Besides, categorising Hamas as a terror group will be a difficult call for India diplomatically as well.

One of the cornerstones of the foreign policy of the current government is to develop sound bilateral relations with Arab nations. To counter the Pakistani propaganda, close and friendly relations with Arab nations are a much-required investment.

The total bilateral trade between India and Arab nations is over $180 billion and growing, says data available with the Ministry of External Affairs, government of India. Over eight million Indians live in the region and are an important source of remittances back home. In 2022, India became the first country in the world to cross the $100 billion mark in receiving remittances as per the World Bank. Around 30 per cent of India’s remittances come from the Arab countries as per RBI.

Arab nations also play an important role in India’s energy security, being a major source of crude oil and gas import. According to the Ministry of External Affairs, Arab nations accounted for 60 per cent of India’s crude oil imports. Since last year, the share of crude oil import from Russia has gone higher, around 40 per cent, with the country offering discounts, but Arab nations still account for a major chunk. Similar is the case of gas imports. According to the OEC World data, India imported petroleum gas worth $21.9 billion in 2021. A total of 71 per cent of this was imported by four Arab nations with Qatar accounting for 33 per cent.

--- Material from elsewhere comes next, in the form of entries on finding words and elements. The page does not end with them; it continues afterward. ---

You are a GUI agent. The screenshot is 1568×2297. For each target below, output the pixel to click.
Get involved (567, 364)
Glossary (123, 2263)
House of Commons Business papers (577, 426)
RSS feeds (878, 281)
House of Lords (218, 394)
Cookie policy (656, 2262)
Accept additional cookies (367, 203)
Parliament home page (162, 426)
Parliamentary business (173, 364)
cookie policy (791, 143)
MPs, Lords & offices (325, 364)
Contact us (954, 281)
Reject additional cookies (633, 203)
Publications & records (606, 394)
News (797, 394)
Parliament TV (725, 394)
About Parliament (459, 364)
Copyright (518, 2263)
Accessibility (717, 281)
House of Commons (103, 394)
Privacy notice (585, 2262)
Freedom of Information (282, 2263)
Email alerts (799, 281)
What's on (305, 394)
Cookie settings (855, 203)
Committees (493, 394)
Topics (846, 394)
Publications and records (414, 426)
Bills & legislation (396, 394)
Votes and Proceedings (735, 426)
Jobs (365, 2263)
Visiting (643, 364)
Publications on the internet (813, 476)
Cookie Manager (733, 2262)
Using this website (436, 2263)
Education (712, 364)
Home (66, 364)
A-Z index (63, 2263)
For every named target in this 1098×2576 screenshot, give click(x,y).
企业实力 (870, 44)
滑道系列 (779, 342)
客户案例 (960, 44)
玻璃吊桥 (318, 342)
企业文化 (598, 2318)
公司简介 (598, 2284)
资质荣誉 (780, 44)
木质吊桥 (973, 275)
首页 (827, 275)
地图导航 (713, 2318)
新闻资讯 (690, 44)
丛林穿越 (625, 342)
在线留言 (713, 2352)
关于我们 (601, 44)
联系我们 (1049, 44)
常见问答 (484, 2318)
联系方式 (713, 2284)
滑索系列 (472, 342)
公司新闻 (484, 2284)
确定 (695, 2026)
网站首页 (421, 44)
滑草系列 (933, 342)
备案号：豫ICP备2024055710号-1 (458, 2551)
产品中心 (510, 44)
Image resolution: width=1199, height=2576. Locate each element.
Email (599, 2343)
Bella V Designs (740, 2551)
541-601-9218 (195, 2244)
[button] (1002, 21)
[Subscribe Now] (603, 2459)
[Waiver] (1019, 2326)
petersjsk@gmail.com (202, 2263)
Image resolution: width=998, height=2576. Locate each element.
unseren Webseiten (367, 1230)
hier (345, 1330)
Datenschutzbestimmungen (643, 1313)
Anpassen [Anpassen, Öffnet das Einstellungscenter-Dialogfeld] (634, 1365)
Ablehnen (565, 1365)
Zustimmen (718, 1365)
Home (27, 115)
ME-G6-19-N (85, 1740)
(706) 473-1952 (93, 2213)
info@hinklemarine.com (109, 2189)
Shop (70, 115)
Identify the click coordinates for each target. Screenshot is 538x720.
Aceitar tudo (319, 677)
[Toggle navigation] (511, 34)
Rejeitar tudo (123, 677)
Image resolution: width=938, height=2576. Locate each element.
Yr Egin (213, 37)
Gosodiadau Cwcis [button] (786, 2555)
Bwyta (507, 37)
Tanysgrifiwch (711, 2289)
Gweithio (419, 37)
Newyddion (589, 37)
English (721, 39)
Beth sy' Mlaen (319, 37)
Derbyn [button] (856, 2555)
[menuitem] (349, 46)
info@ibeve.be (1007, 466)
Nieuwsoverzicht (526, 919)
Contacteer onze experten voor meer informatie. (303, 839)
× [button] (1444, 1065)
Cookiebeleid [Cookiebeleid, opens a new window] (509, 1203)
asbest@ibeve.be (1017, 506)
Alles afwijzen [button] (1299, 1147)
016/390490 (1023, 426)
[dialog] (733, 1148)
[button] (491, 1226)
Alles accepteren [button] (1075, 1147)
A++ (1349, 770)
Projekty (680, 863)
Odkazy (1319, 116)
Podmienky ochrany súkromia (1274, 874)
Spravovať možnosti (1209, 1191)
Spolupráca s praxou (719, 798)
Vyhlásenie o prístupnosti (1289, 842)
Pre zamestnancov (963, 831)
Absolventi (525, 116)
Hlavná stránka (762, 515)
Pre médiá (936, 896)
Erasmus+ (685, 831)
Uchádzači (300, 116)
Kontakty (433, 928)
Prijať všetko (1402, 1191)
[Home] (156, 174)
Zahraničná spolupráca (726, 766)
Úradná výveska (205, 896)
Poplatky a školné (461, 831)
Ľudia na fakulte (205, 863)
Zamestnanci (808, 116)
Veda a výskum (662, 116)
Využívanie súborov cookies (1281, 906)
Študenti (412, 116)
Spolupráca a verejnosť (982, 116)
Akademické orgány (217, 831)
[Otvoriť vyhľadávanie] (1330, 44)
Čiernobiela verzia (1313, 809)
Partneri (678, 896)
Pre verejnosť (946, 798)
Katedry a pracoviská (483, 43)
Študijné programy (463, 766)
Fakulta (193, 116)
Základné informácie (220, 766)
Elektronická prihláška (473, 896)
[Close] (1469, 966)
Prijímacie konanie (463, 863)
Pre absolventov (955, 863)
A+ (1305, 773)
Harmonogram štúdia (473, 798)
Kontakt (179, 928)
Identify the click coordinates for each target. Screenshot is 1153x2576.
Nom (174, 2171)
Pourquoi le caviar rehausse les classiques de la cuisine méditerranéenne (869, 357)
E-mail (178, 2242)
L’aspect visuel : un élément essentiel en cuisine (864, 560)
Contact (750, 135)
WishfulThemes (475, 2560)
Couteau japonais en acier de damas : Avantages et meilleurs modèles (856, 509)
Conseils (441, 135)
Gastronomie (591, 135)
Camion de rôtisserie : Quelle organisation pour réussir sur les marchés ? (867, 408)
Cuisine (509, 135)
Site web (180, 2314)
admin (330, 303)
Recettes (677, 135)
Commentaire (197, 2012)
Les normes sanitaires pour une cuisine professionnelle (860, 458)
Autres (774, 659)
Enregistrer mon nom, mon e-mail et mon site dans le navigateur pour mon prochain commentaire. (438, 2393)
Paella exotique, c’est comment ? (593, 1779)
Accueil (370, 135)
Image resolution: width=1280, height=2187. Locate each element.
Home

Hamas, propped up by Iran and its supported militias, gets implicit approval from many other Arab countries, including Qatar. For them, Hamas is an anti-Israeli resistance movement for the Palestinian cause. Even after the October 7 terror carnage by Hamas in Israel, just two Muslim nations — UAE and Bahrain — came forward to criticise the organisation. Many others supported Hamas. After 25 days, that cautionary stand has gone into the backdrop, with Israel’s relentless military operations to target Hamas bases killing so far over 8,500 civilians, including 3,542 children and 2,187 women in the Gaza Strip.

Hamas is not yet included in the terror list of the United Nations because of the stand taken by Arab nations and other Islamic countries only. In December 2018, US officials presented a draft resolution, “Activities of Hamas and other militant groups in Gaza” in the UN General Assembly which failed to get enough support to condemn Hamas terror. Adoption needed a two-thirds majority. A total of 87 members voted in its favour, 57 against it with 33 abstentions. If adopted, Hamas and other Palestinian groups immediately needed to cease aggressive behaviour and violent incidents. Before it, the UNGA adopted six resolutions in a week condemning Israel for its hostile stand taken on Palestine.

India has the third-largest Muslim population in the world that is sensitive to Palestinian statehood and on the humanitarian scale, India has always stood with the Palestinian people in solidarity. In its foreign policy, India historically has taken a stand in favour of the UN-mandated two-nation existence in the Palestinian Territory.

These issues create a bottleneck in India’s decision to put Hamas on its terror list — be it India’s energy security or future trade ties with Saudi Arabia and UAE as its big trade partners. Hamas is still not a big name inside India and India still maintains good ties with the Palestinian Authority and its president Mahmoud Abbas so domestic reaction is not expected to be a big problem if India does finally decide to designate Hamas as a terror group but that will not be a case with Arab nations as most of them are soft on Hamas.

Combine it with eight former Navy veterans on death row in Qatar under allegations of spying. Qatar shares close ties with Hamas and Iran, and it is reported that Hamas’s top leadership is currently staying in Qatar only. Al Jazeera, a Qatari state-owned news television network, has become an anti-Israel war channel focusing on Israeli counterattack in Gaza Strip. So, the call to decide whether Hamas be placed on the list of terrorist groups in India is going to be an uphill task.